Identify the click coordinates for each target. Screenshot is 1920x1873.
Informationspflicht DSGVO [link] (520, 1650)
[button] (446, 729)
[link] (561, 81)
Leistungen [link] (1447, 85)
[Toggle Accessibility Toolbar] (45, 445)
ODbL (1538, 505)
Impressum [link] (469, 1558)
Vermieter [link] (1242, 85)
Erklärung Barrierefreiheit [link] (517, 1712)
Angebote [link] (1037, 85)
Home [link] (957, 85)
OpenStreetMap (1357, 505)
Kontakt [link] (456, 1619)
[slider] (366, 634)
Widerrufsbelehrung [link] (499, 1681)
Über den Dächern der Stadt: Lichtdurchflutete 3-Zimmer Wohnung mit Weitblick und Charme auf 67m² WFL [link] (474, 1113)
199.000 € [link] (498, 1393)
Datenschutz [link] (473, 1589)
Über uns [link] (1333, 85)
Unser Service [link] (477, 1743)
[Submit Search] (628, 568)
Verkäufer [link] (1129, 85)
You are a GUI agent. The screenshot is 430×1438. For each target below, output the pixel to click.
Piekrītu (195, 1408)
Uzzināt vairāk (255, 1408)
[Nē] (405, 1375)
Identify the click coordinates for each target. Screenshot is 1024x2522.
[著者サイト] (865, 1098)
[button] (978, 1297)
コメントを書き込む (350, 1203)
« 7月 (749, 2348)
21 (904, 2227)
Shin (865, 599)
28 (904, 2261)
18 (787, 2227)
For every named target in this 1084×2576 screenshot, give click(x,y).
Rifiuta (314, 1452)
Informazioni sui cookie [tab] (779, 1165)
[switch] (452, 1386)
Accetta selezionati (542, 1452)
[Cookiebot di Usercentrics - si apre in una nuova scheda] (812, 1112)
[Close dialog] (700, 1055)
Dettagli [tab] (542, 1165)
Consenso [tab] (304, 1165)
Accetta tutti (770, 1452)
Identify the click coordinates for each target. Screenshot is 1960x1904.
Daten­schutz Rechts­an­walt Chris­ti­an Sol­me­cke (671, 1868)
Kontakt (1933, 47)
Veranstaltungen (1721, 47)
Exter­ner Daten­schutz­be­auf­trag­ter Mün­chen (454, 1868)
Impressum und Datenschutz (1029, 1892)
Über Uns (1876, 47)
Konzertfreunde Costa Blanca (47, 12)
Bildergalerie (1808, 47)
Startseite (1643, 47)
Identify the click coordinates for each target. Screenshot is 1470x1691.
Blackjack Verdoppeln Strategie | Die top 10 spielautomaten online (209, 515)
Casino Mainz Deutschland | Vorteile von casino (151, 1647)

·····

• Problem: Of the lines above, extract only those from the line with "Leistungen [link] (1447, 85)" to the line with "199.000 € [link] (498, 1393)", both included, exactly as written.

• Expected answer:
Leistungen [link] (1447, 85)
[Toggle Accessibility Toolbar] (45, 445)
ODbL (1538, 505)
Impressum [link] (469, 1558)
Vermieter [link] (1242, 85)
Erklärung Barrierefreiheit [link] (517, 1712)
Angebote [link] (1037, 85)
Home [link] (957, 85)
OpenStreetMap (1357, 505)
Kontakt [link] (456, 1619)
[slider] (366, 634)
Widerrufsbelehrung [link] (499, 1681)
Über den Dächern der Stadt: Lichtdurchflutete 3-Zimmer Wohnung mit Weitblick und Charme auf 67m² WFL [link] (474, 1113)
199.000 € [link] (498, 1393)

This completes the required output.